§ 問題詳細:
以下の本文抜粋に照らし、次の各記述が内容と一致するかを「はい」または「いいえ」で答え、決め手となる本文の語句を正確に引用してください。
1. 筆者は本屋でその本を見つけたとき、迷うことなく購入を決めた。
2. 筆者の本棚には「死」という文字のついた本が多数並んでいる。
3. 筆者の身近には、死を全く考えない人はいなかった。

§ 本文抜粋:
--*--

こんな本を買ってみた。
本屋でこれを見つけたとき、私は、買うべきか買わざるべきか、非常に迷った。
今のところ、癌を発症しているようではないし、まして余命半年と言われているわけでもない・・・・・。
我が国には「言霊」という観念があって、縁起(?)の悪いことは口にするのを避けるものだとされているが、この場合は・・・・。
差し迫って必要でもないのに、買って手元に置いたりしたら、「呼ぶ」のではないだろうか?
まだ、お迎えをお招きするのは困るなあ。
だが、実は、私の本棚には「死」という文字のついた本がズラリと並んでいるのだ。マニア?
「死」文庫を持っていながら、いまさら何を恐れるかとも思うのだが、この本はタイトルがあまりに直球すぎる。
死に関しては、人はいくつかのタイプに分かれる。
まず、死なんてことは全然考えないタイプ。
わたしは死はいつも生の隣に座っているものなので、死を考えていない人なんていないだろうと思っていたが、身近にそのタイプがいたので驚いた!

--*--

抽出データ項目
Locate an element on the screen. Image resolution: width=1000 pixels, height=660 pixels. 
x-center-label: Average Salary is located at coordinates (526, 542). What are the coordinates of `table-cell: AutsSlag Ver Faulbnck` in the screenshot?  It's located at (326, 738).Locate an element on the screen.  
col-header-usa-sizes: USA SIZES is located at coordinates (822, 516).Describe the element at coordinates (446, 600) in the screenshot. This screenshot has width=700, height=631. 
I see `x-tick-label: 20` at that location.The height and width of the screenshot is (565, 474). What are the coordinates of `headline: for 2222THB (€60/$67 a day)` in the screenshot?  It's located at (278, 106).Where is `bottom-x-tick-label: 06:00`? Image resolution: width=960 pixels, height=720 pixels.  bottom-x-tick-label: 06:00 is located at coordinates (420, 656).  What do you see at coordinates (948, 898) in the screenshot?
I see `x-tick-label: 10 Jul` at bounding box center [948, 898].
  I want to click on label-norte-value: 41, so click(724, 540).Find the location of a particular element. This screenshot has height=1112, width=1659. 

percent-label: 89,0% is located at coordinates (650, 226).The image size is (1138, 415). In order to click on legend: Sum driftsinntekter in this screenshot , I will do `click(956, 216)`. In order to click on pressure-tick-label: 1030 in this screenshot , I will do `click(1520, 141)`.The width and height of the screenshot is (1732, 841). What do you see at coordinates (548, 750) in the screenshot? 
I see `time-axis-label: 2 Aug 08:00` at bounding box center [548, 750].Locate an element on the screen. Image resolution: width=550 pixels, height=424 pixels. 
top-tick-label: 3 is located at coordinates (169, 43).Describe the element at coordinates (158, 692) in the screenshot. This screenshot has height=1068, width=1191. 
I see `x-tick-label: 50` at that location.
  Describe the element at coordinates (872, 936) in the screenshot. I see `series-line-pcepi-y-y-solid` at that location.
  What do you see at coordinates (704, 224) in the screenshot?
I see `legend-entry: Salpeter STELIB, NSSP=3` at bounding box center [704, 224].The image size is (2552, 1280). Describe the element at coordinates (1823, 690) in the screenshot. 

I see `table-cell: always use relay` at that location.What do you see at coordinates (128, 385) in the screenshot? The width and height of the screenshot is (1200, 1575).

--*--

§ 解答出力:
1. いいえ。『買うべきか買わざるべきか、非常に迷った』
2. はい。『私の本棚には「死」という文字のついた本がズラリと並んでいるのだ』
3. いいえ。『身近にそのタイプがいたので驚いた!』